[PROBLEM] How many lines of the listing below hold the word "button"? Answer with the number alone.

[RAW DATA]
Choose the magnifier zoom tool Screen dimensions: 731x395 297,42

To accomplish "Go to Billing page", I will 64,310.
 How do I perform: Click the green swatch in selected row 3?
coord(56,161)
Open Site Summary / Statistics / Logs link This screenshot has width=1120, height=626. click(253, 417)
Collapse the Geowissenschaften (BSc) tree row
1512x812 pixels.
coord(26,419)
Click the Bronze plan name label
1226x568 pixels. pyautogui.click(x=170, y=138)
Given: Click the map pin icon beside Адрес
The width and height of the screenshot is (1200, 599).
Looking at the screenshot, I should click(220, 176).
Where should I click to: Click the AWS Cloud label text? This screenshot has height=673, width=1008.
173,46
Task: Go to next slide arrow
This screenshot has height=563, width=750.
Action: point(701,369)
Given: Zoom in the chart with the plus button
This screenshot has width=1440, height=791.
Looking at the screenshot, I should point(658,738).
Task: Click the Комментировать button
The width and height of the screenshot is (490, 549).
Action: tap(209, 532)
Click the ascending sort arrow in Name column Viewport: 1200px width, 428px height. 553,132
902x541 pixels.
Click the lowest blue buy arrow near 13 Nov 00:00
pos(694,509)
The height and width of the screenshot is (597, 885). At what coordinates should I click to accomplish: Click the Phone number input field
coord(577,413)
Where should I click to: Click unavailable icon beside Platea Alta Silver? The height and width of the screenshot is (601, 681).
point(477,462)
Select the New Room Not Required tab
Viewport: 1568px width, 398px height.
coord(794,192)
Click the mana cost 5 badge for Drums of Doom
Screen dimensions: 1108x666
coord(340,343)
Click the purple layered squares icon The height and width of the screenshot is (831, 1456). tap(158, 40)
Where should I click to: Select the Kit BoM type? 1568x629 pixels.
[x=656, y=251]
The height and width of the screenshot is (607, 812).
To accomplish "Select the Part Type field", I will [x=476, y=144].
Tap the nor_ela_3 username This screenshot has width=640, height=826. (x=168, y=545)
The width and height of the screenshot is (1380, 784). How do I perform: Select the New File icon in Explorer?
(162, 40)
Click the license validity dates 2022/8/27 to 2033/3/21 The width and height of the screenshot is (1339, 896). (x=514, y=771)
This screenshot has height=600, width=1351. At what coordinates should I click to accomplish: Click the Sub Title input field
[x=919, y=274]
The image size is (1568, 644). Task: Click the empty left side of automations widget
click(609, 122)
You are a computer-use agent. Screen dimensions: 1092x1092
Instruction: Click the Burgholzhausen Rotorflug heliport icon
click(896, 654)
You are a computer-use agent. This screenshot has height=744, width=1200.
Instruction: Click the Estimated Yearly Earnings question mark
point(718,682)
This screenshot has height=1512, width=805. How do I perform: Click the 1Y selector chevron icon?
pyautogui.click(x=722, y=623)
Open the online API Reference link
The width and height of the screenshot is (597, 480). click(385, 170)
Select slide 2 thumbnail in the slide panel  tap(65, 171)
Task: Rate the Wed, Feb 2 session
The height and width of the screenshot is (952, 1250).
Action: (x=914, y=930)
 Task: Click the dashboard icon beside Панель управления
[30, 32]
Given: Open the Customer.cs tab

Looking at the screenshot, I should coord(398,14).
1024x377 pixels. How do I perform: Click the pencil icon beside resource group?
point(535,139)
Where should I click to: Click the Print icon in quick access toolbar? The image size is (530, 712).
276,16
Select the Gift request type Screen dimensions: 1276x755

[ANSWER SECTION] 2